### Selected passage
Friday 22 January 2021

Painting MtG: Rhino warriors and zombies

 I painted the Rhino warriors and zombies from Arena of the Planeswalkers.




First play: How to Host a Dungeon

 Short version? This was not quite what I expected, but it was a really fun exercise!

With RPG game masters in mind, How to Host a Dungeon is more of a guided exercise in somewhat localized world-building. The manual takes you through a number of steps, called Ages (briefly described below), to end up with a populated world that has a history that can then be used in a fantasy role-playing game.

Step 1: The Primordial Age

You start with a landscape profile, which you draw on your page, either completely of your own making or patterned after a general plan randomly selected by d6 roll. Then you map seven stratigraphic layers in the underground portion, so you have eight zones of play, including the surface. Then you roll a die to decide the composition of each layer (i.e.: caves, gem deposits, subterranean biomes, and more). There is an optional feature called a Nexus, but I did not use this in my first game. The board is now ready to be populated.

For ease of keeping track, stratigraphy layers are labeled 1-8, usually with 1 being the surface and 8 the deepest layer.

Step 2: The Age of Civilization

There is a list of civilizations to choose from: aliens, dwarves, elves, demons, and magicians. Each has its own set of turn options, called a Lifecycle, that are played through until the civilization comes to an end. As you play through the Lifecycles, you will be drawing rooms and tunnels, mining resources, and keeping track of population until the fateful day of their destruction, disbanding, or disappearance.

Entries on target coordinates
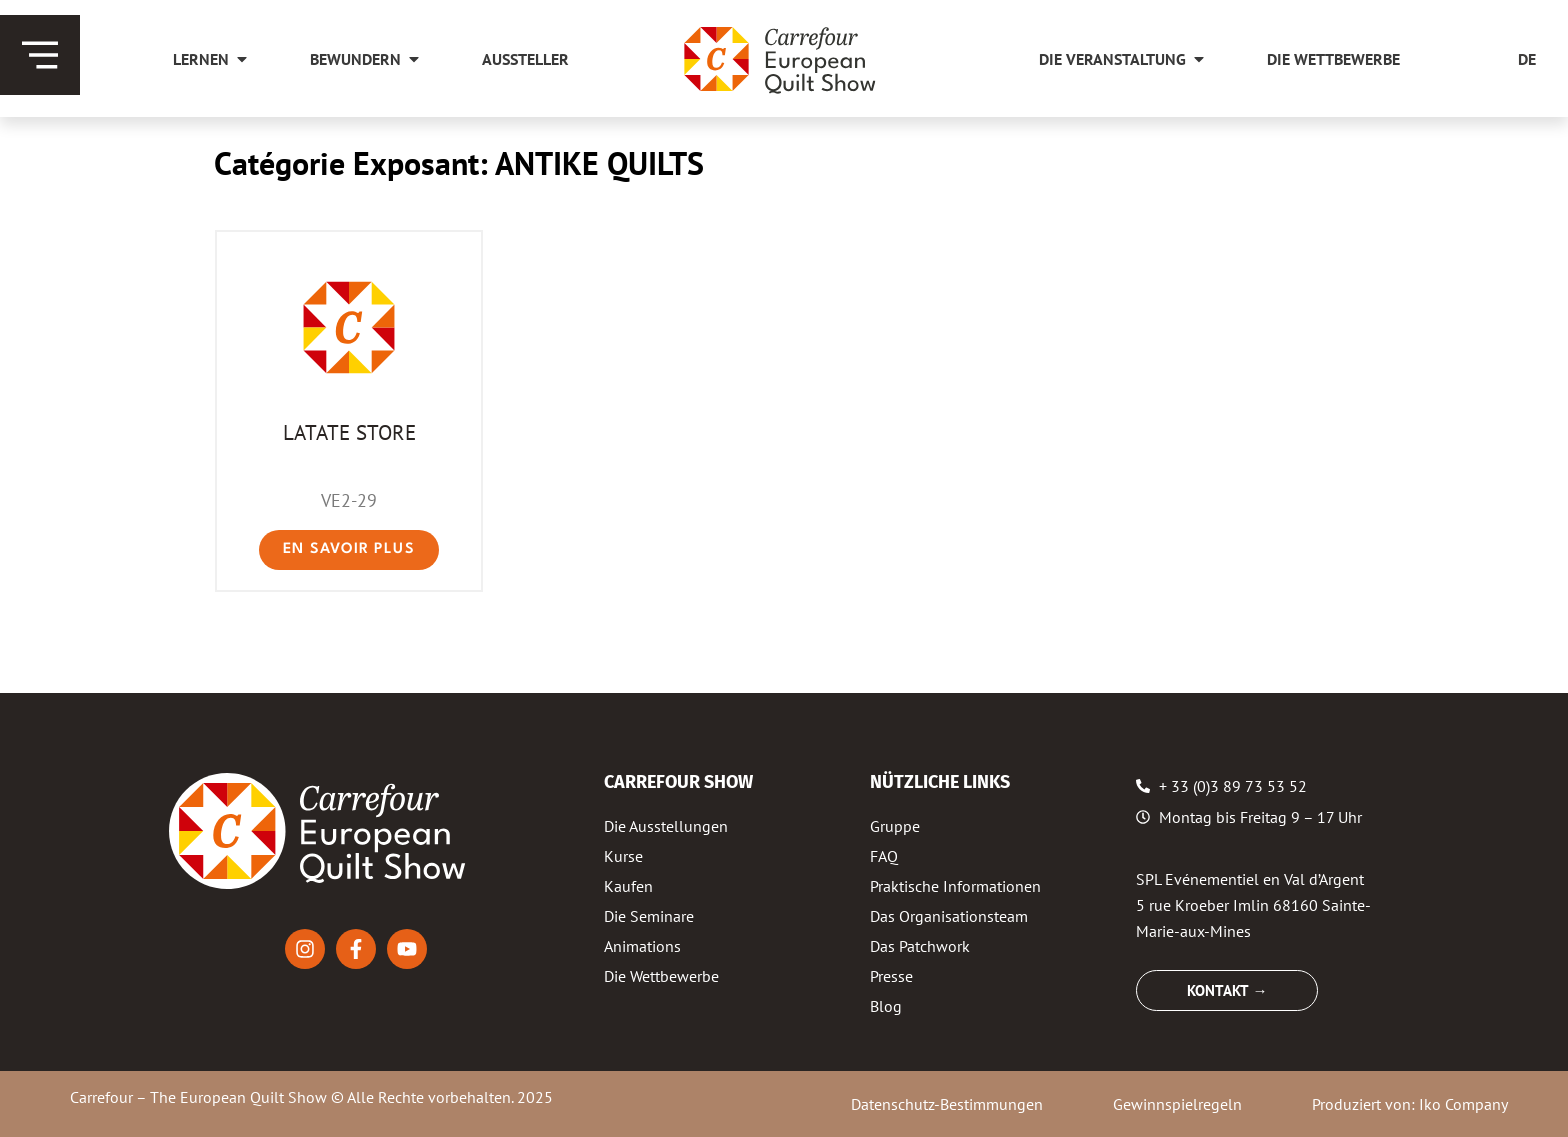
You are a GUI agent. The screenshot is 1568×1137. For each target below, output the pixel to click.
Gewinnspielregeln (1177, 1104)
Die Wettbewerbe (661, 976)
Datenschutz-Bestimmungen (947, 1104)
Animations (642, 946)
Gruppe (895, 826)
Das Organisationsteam (949, 916)
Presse (891, 976)
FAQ (884, 856)
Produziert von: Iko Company (1410, 1104)
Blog (886, 1006)
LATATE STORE (349, 432)
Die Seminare (649, 916)
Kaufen (628, 886)
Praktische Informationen (955, 886)
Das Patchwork (920, 946)
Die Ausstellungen (666, 826)
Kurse (623, 856)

### Task instructions
Pick up the blog post about a first play of How to Host a Dungeon after its last sentence and keep writing it.

### Answer for the task
Step 3: The Age of Monsters

Part of the print job is a pile of monster cards. Each monster has a certain way to spawn into the game and a custom Lifecycle of three possible actions: one they always do (unless it is impossible), one that is conditional (used to resolve being unable to do the first action), and a list of lesser actions from which they may choose one to perform.

Each monster gets to take a turn, with new monsters entering the fray until one of them achieves superiority through numbers or riches. Some build more rooms, others just roam what already exists. The Age ends when a monster group reaches a threshold level of population or wealth, or special condition found on their particular card (not all monsters have one).

Step 4: Age of Villainy

The monster group that triggered this age embarks on a path of villainy as a horde or an empire. Each path adds more action options to the villain monster group which they follow until they control the board in whatever way their path dictates, ending the game.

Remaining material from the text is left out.